Reproduce exactly, from the data that follows, the line with "Given: Show all sheets list icon", the line with "The height and", and every line that lies between them.

> Material for this exercise
******************************
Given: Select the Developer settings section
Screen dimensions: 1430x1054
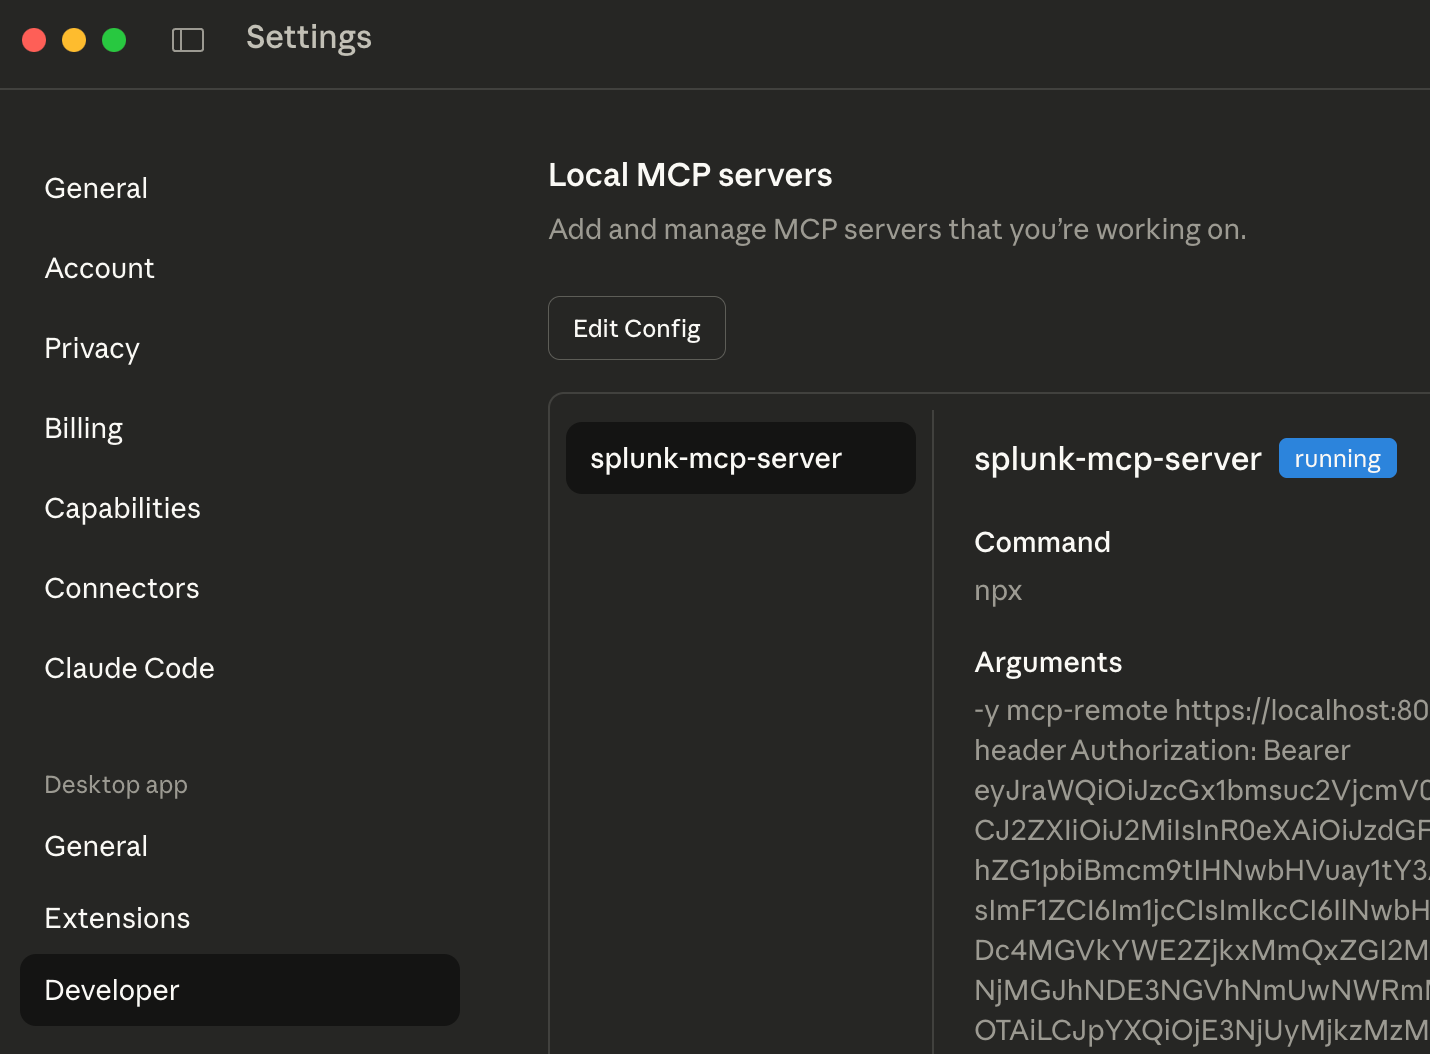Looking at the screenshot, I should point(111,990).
******************************
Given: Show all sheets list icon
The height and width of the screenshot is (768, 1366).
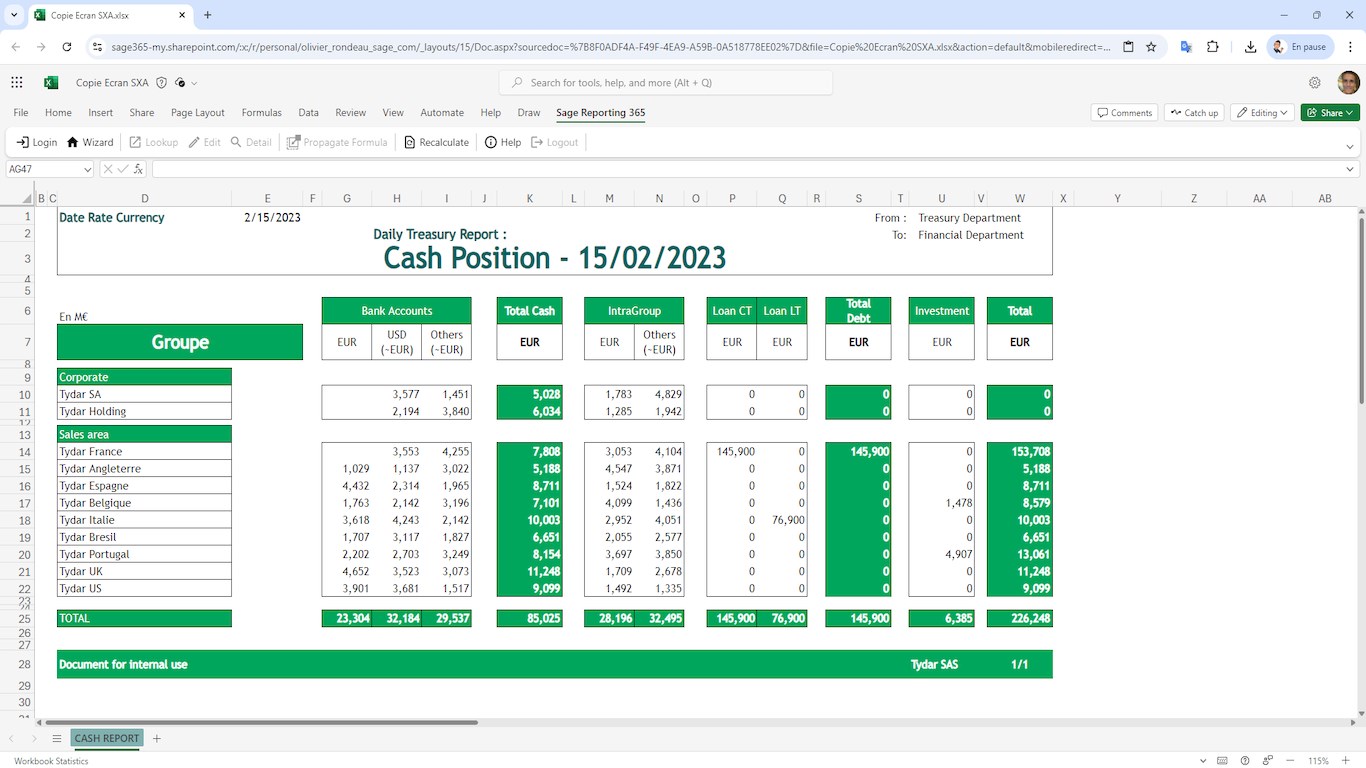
******************************
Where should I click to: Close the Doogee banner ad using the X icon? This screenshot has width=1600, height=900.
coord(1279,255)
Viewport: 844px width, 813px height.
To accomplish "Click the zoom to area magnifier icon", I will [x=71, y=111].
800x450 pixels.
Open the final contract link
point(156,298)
******************************
> Response
Given: Show all sheets list icon
The height and width of the screenshot is (768, 1366).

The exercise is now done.